Invited Speakers |
|
Samy Bengio
Google Research Large Scale Learning of a Joint Embedding Space |
Abstract: Rich document annotation is the task of providing
textual semantic to documents like images, videos, music, etc, by ranking a large set of possible annotations according
to how they correspond to a given document. In the large scale setting, there could be millions of such rich documents
to process and hundreds of thousands of potential distinct annotations. In order to achieve such a task we propose to
build a so-called "embedding space", into which both documents and annotations can be automatically projected. In such
a space, one can then find the nearest annotations to a given image/video/music, or annotations similar to a given
annotation. One can even build a semantic tree from these annotations, that corresponds to how concepts (annotations)
are similar to each other with respect to their rich document characteristics. We propose a new efficient learning-to-rank
approach that can scale to such datasets and show some annotation results for images and music databases.
|
Professor Martin Cooke
University of the Basque Country Speaking in adverse conditions: from behavioural observations to intelligibility-enhancing speech modifications |
Abstract: Speech output technology is finding widespread application, including in
scenarios where intelligibility might be compromised -- at least for some
listeners -- by adverse conditions. Unlike most current algorithms, talkers
continually adapt their speech patterns as a response to the immediate
context of spoken communication, where the type of interlocutor and the
environment are the dominant situational factors influencing speech
production. Observations of speaker behaviour can motivate the design of
more robust speech output algorithms. Starting with a listener-oriented
categorisation of possible goals for speech modification, this talk will
describe some of the extensive set of behavioural findings related to human
speech modification, identify those factors which appear to be beneficial,
and go on to examine recent computational attempts to apply speaker-inspired
modifications to improve intelligibility in the face of both stationary and
non-stationary maskers.
|
Joseph P. Campbell
MIT Lincoln Lab Speaker Recognition for Forensic Applications |
Abstract: In forensic speaker comparison, speech utterances are
compared by humans and/or machines for use in investigation. It is a
high-stakes application that can affect people's lives, therefore
demanding the highest scientific standards. Unfortunately, methods
used in practice vary widely --- and not always for the better.

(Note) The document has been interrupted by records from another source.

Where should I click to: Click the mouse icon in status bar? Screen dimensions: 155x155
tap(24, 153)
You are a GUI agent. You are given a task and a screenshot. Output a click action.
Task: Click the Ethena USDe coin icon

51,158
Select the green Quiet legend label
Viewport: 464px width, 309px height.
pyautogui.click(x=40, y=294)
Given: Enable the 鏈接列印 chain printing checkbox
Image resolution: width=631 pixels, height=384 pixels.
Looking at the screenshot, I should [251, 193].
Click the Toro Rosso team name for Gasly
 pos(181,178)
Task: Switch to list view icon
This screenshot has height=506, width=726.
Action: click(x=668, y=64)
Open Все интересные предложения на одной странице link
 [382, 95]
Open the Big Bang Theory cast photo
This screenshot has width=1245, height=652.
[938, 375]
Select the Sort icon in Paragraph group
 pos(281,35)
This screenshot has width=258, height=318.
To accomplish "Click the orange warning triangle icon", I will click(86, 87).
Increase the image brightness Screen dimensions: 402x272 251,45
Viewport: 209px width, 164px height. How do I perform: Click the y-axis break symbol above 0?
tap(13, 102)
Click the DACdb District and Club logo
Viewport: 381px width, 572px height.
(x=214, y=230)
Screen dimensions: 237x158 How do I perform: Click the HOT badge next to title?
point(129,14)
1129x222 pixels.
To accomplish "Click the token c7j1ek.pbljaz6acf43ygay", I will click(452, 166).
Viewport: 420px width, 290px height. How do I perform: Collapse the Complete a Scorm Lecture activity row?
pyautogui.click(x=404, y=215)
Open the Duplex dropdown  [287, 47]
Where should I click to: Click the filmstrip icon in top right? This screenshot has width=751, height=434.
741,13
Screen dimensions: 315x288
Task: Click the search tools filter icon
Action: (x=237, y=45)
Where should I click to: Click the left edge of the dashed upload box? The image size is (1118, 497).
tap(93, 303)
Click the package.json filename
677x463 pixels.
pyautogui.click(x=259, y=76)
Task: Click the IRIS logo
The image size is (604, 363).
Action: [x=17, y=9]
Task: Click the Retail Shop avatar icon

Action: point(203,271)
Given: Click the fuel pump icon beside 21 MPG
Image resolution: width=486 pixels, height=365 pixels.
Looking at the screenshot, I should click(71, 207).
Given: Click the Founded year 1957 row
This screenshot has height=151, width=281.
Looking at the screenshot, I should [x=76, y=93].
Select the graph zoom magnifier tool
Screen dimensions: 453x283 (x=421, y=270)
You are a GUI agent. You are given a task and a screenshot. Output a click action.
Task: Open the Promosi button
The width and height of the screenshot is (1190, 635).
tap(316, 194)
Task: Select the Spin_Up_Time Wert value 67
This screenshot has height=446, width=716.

Methods and practices grounded in science are critical for proper
application (and nonapplication) of speaker comparison to a variety of
international investigative and forensic applications. This invited
keynote, by Dr. Joseph P. Campbell of MIT Lincoln Laboratory, provides
a critical analysis of current techniques employed and lessons
learned. It is crucial to improve communication between automatic
speaker recognition researchers, legal scholars and forensic
practitioners internationally. This involves addressing, for instance,
central legal, policy, and societal questions such as allowing speaker
comparisons in court, requirements for expert witnesses, and
requirements for specific automatic or human-based methods to be
considered scientific. This keynote is intended as a roadmap in that
direction.